Recentemente è stata registrata una delle giornate peggiori all’interno delle Rsa con 13 decessi, la Fenalt: “In certe realtà facciamo prima a contare i presenti rispetto agli assenti, di questo passo non si potrà andare avanti per molto”

TRENTO. Secondo i dati ufficiali forniti dall’Apss, tra Rsa e Case di cura i contagi al momento sono arrivati a 347 casi, nei giorni scorsi è stata registrata una delle giornate peggiori con 13 decessi avvenuti nelle strutture di Mezzolombardo, Pergine, Dro, Villa Regina, Pinzolo e Ledro.
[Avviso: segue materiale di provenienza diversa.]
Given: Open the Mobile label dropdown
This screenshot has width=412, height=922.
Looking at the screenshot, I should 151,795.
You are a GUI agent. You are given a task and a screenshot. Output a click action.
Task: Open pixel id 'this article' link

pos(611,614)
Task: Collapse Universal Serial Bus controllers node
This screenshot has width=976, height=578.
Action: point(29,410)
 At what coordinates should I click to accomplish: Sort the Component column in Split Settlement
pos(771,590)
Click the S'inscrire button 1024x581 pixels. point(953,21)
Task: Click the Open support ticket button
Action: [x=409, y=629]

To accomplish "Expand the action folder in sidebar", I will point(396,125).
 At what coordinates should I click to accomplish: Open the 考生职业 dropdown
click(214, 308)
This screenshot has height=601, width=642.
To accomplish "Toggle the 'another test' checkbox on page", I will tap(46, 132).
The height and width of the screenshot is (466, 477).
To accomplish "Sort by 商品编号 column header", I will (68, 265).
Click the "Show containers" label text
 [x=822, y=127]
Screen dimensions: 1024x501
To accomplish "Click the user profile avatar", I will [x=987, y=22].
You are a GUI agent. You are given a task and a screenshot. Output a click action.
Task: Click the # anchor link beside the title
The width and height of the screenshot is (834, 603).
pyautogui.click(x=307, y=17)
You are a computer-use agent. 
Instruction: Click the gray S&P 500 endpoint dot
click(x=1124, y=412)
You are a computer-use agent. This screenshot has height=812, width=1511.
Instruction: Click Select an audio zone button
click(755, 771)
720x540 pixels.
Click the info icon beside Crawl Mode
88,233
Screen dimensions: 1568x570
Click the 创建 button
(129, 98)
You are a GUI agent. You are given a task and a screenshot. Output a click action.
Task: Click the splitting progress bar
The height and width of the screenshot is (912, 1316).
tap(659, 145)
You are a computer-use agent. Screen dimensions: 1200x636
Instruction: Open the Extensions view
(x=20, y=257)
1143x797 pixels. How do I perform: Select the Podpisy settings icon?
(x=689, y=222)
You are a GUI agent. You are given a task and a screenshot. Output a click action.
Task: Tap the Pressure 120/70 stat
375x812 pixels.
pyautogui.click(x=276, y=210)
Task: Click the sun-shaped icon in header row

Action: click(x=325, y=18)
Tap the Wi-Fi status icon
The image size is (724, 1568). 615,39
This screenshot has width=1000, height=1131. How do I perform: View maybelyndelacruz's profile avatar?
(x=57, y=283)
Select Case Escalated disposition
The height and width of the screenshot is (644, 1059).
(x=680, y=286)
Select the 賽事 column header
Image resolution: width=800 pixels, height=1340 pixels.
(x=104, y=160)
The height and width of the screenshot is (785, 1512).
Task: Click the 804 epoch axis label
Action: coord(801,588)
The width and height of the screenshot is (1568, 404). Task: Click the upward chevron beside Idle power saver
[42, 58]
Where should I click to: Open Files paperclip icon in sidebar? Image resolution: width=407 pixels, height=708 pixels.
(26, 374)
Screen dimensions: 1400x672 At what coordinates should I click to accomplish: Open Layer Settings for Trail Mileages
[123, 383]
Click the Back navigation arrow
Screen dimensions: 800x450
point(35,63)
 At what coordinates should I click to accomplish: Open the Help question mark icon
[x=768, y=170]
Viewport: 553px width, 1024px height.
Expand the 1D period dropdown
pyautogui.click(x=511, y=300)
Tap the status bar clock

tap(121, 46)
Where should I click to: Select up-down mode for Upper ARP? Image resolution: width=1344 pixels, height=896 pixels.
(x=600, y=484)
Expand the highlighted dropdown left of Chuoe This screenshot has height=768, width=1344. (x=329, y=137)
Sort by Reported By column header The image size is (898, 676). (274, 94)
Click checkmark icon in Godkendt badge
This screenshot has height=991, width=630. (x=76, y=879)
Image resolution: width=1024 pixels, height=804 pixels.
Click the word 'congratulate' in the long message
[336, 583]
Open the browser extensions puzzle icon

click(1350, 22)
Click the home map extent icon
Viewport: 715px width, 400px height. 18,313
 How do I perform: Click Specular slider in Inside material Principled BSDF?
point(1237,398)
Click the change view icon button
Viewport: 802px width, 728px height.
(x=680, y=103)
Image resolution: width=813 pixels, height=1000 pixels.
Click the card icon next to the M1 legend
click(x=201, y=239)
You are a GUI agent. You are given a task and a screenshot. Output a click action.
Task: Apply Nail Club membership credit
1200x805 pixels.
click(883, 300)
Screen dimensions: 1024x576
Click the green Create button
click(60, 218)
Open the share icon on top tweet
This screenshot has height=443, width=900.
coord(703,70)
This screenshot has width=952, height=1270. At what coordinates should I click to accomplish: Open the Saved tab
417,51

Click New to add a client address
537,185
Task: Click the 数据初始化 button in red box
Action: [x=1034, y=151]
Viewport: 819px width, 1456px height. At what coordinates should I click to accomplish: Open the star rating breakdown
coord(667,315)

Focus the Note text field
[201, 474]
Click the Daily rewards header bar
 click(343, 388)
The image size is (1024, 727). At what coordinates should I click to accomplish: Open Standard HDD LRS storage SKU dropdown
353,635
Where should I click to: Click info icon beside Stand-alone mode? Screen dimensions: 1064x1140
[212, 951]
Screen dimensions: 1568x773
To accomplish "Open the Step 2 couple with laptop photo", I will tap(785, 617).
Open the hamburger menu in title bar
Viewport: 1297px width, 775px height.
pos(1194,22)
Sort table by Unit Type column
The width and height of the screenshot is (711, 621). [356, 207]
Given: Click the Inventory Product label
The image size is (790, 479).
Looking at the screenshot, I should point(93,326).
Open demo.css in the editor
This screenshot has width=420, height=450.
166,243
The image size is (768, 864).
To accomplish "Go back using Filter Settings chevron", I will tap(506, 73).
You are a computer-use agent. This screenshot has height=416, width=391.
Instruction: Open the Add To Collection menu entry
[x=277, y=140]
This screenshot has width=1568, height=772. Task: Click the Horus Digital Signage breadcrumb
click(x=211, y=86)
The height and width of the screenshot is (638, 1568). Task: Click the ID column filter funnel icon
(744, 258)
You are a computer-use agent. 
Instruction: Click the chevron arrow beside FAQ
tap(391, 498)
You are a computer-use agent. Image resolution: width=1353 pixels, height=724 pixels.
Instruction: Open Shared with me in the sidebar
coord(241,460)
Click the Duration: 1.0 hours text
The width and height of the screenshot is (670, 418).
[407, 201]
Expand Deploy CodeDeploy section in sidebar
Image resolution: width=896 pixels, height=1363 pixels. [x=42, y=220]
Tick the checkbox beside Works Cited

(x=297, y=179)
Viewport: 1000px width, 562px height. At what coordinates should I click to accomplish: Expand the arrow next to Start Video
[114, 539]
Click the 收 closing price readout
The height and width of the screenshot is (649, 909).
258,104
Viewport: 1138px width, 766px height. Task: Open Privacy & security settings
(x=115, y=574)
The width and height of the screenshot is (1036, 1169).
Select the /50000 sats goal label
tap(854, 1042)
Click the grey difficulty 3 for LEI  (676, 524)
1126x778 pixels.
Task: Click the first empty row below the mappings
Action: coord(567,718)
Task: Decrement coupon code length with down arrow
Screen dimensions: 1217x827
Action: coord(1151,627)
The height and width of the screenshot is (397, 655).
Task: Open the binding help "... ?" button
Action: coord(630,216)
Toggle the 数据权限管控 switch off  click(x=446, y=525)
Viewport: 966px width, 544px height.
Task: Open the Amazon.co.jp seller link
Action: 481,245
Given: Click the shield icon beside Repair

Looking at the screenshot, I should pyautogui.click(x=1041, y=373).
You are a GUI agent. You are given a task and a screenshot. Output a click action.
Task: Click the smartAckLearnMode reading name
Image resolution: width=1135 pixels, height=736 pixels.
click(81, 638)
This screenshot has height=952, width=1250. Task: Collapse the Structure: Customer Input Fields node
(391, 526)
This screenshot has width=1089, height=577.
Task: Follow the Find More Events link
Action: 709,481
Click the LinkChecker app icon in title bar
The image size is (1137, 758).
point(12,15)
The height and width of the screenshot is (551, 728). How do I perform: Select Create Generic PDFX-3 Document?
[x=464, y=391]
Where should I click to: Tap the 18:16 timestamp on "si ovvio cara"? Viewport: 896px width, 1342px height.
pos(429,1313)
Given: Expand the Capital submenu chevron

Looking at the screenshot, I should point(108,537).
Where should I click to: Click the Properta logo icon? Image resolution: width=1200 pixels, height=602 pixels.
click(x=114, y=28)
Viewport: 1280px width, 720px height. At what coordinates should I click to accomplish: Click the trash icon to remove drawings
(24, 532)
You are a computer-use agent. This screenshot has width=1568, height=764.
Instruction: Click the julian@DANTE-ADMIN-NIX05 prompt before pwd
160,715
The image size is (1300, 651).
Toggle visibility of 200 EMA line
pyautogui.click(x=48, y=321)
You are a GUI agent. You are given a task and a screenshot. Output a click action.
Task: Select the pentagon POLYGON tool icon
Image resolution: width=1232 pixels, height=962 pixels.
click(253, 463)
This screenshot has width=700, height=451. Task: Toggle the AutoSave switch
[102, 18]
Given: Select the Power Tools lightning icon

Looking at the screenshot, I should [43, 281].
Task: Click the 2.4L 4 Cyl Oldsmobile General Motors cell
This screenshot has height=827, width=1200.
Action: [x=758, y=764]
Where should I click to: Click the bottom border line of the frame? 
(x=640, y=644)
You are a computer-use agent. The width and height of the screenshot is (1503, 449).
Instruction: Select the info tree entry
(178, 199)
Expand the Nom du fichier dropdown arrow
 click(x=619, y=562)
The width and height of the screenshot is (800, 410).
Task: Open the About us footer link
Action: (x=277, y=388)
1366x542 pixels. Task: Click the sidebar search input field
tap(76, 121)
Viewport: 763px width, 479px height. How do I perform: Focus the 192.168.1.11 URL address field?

Numeri che preoccupano, anche se c’è chi taglia corto preferendo sottolineare l’età avanzata, o per usare le parole di Enrico Nava, direttore per l'integrazione socio sanitaria: “Dobbiamo considerare che questi sono luoghi in cui la mortalità è presente”, eppure stiamo parlando di persone, parte del tessuto sociale, parte della comunità.
Una situazione grave, tanto che come ammesso dallo stesso presidente della Pat, Maurizio Fugatti, “dentro alcune Rsa come Arco, Riva, Ledro, Pergine, la tensione è molto alta”. Una tensione che trapela soprattutto da chi all’interno di queste strutture ci lavora: “Gli operatori si sentono lasciati allo sbaraglio”, denuncia Roberto Moser, responsabile del settore Apsp della Fenalt.
Anzi, con le Rsa per il sindacato ci troviamo difronte a una grande sconfitta, sintomo che qualcosa non ha funzionato: “La situazione è fuori controllo – racconta allarmato Roberto Moser – chiediamo un intervento in tempi rapidi perché ci sono tantissimi operatori che sono costretti a casa ammalati, la maggior parte con sintomi riconducili al covid-19”.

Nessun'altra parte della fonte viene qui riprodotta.